- Born: August 21, 1937 (age 88) Nord-Fron, Norway
- Occupation: Theoretical physicist

= Hallstein Høgåsen =

Norwegian theoretical physicist

Hallstein Tormod Høgåsen (born 21 August 1937) is a Norwegian theoretical physicist.

He was born in Nord-Fron Municipality, but grew up mostly in the neighboring Vågå Municipality. He finished his secondary education at Vinstra Upper Secondary School in 1955. He took the cand.real. degree at the University of Oslo in 1960 and the dr.techn. degree at the Norwegian Institute of Technology in 1964. He was appointed as a docent at the University of Oslo in 1969 and professor of theoretical physics in 1984. His main field has been elementary particle physics.

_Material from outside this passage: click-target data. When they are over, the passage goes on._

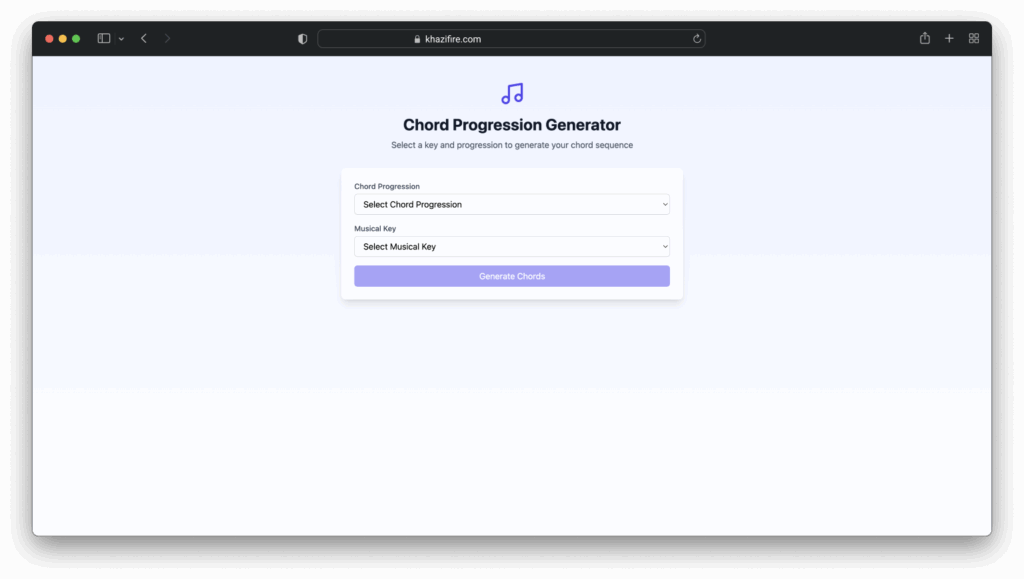Click the forward navigation arrow
Screen dimensions: 1024x579
(x=167, y=39)
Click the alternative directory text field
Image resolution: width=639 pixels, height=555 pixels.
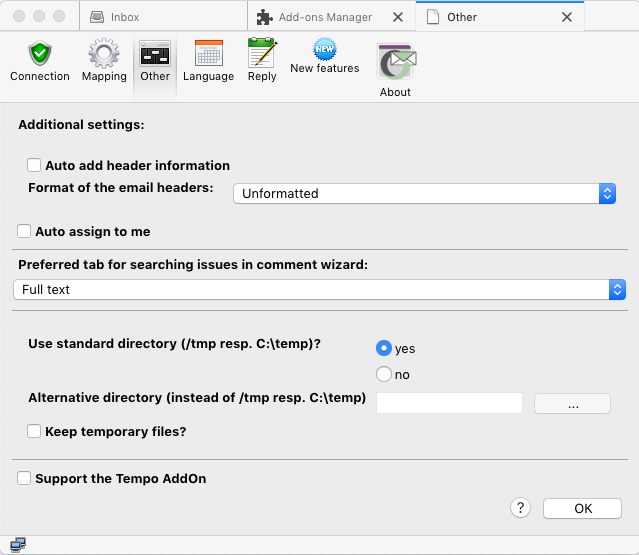click(x=449, y=404)
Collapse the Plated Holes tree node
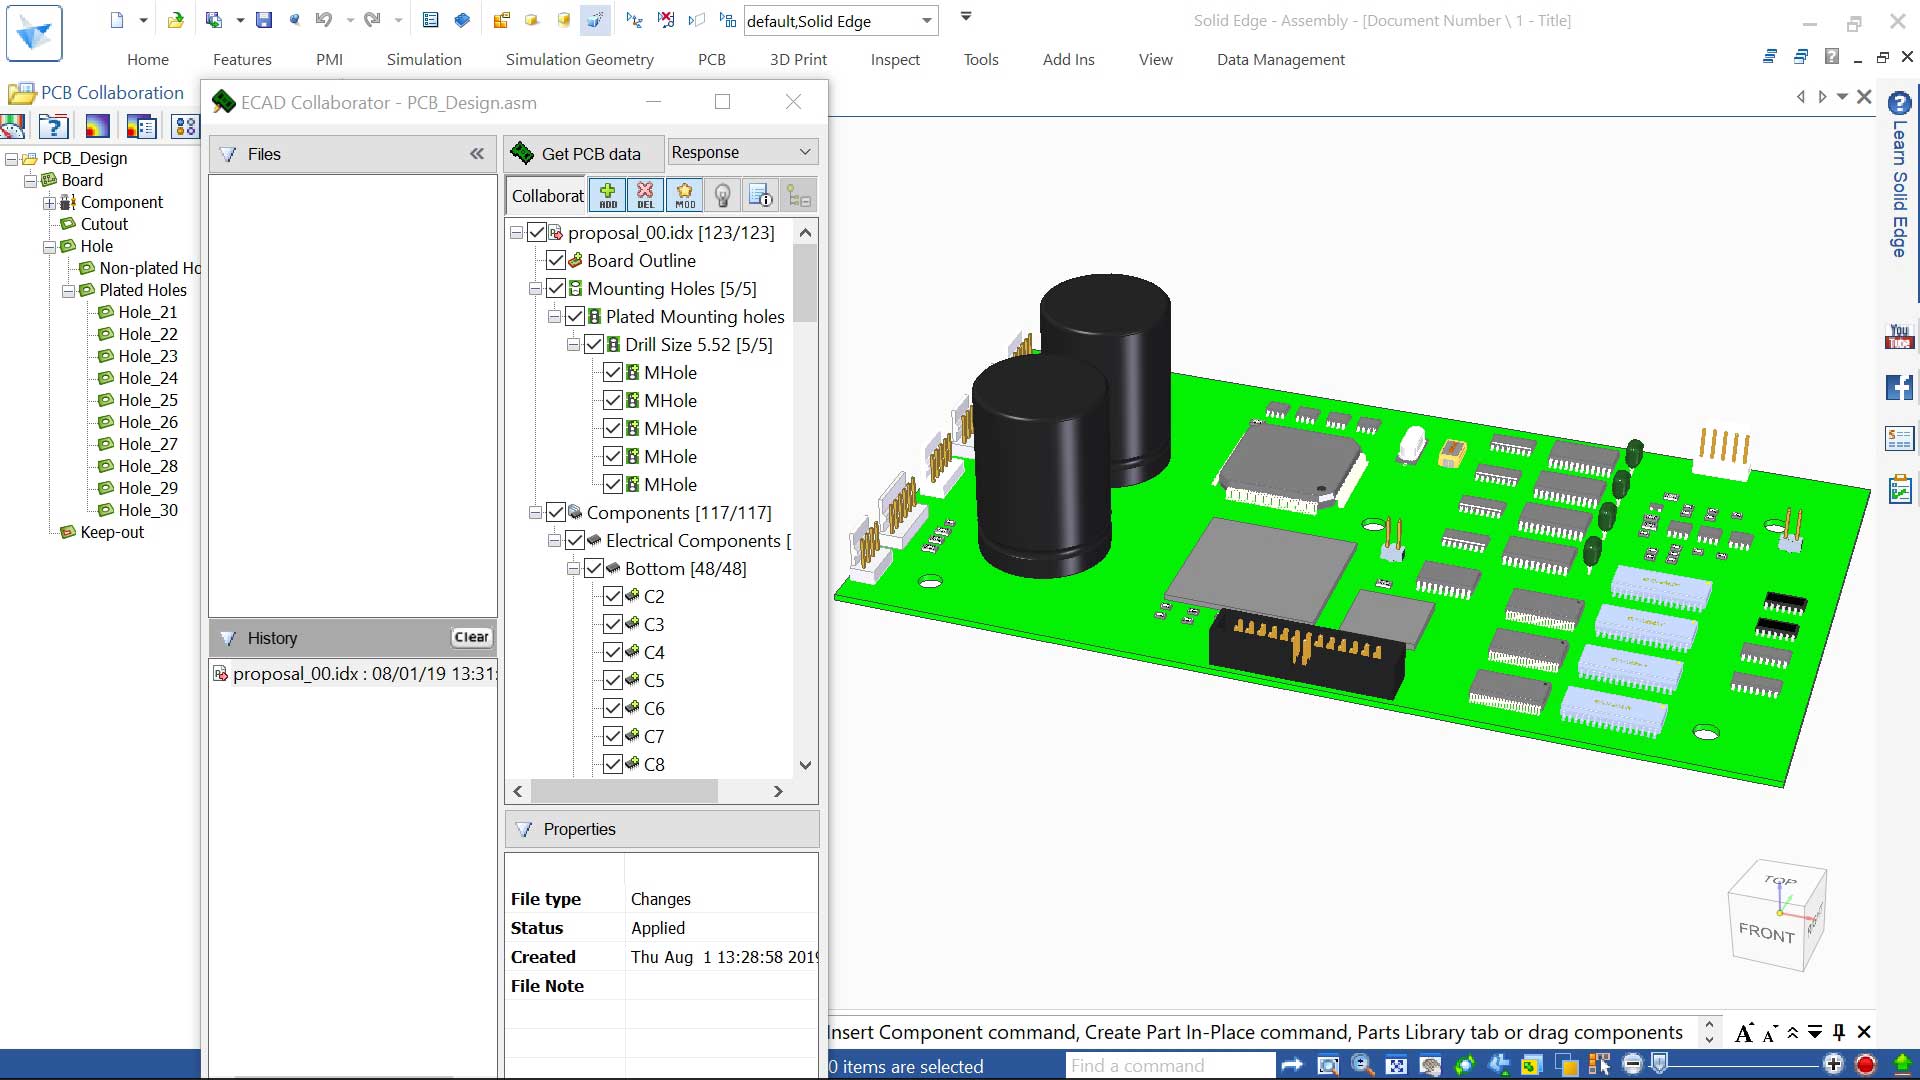This screenshot has width=1920, height=1080. pos(68,291)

Høgåsen has been affiliated to many universities and research institutes, among others Niels Bohr Institute in Copenhagen, CERN in Geneva, University of Paris and the State University of New York.

He is a fellow of the Norwegian Academy of Science and Letters since 1975 and the Royal Norwegian Society of Sciences and Letters since 1984. He is also active in the Norwegian Pugwash committee.

He has resided at Vågå, Oslo, Geneva, Paris, Slependen and Korsvoll.